== Vorliegender Textauszug ==

Teilweise wurde es als Job verstanden, ins westeuropäische Ausland zu gehen, um dort Asyl zu beantragen. Ziel war dann nicht, wirklich dort zu leben, weil man sich darüber bewusst war, dass der Antrag auf Asyl abgelehnt wird. Aber da es so etwas wie Rückwanderungsprämien gab, also Geld gezahlt wurde, wenn die Familien freiwillig wieder in das Land zurückkehrten, aus dem sie gekommen waren, sahen einige Roma das immer wieder als gute Möglichkeit, um Geld zu verdienen. Häufig wurde dann auch die Auswanderung in ein weiteres Land begonnen, so dass es einen Wechsel von Mazedonien in Länder wie beispielsweise Frankreich, Deutschland oder die Niederlande gab, nur, um von dort mit der Rückwanderungsprämie wieder zurückzukehren.

== Verfügbares Material ==
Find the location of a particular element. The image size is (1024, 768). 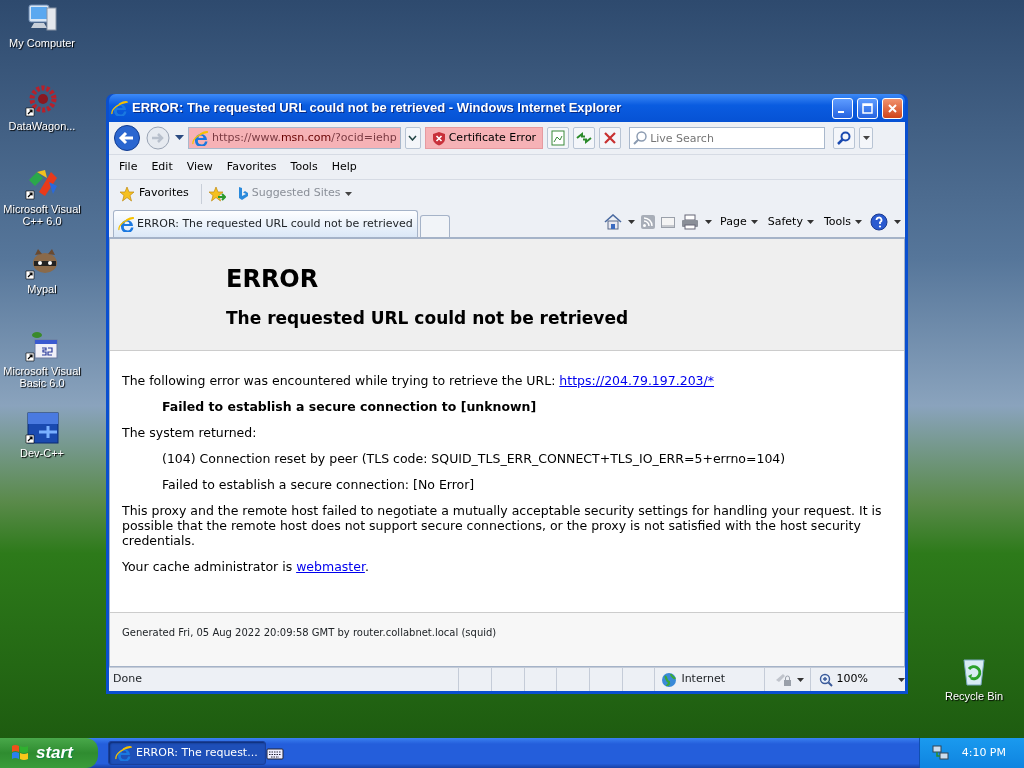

== Aufgabenliste ==
- 1) Warum sahen einige Roma laut dem Textauszug einen Asylantrag im westeuropäischen Ausland als Möglichkeit, Geld zu verdienen, obwohl sie dort nicht wirklich leben wollten? Antworten Sie in ein bis drei Sätzen.
- 2) Übersetzen Sie den folgenden Satz aus dem Textauszug ins Englische: „Teilweise wurde es als Job verstanden, ins westeuropäische Ausland zu gehen, um dort Asyl zu beantragen.“

== Lösungen ==
- 1) Es wurden Rückwanderungsprämien gezahlt, wenn Familien freiwillig in das Land zurückkehrten, aus dem sie gekommen waren. Da man wusste, dass der Asylantrag abgelehnt würde, diente die Ausreise vor allem dazu, mit dieser Prämie wieder zurückzukehren.

- 2) In some cases, going abroad to Western European countries to apply for asylum there was regarded as a job.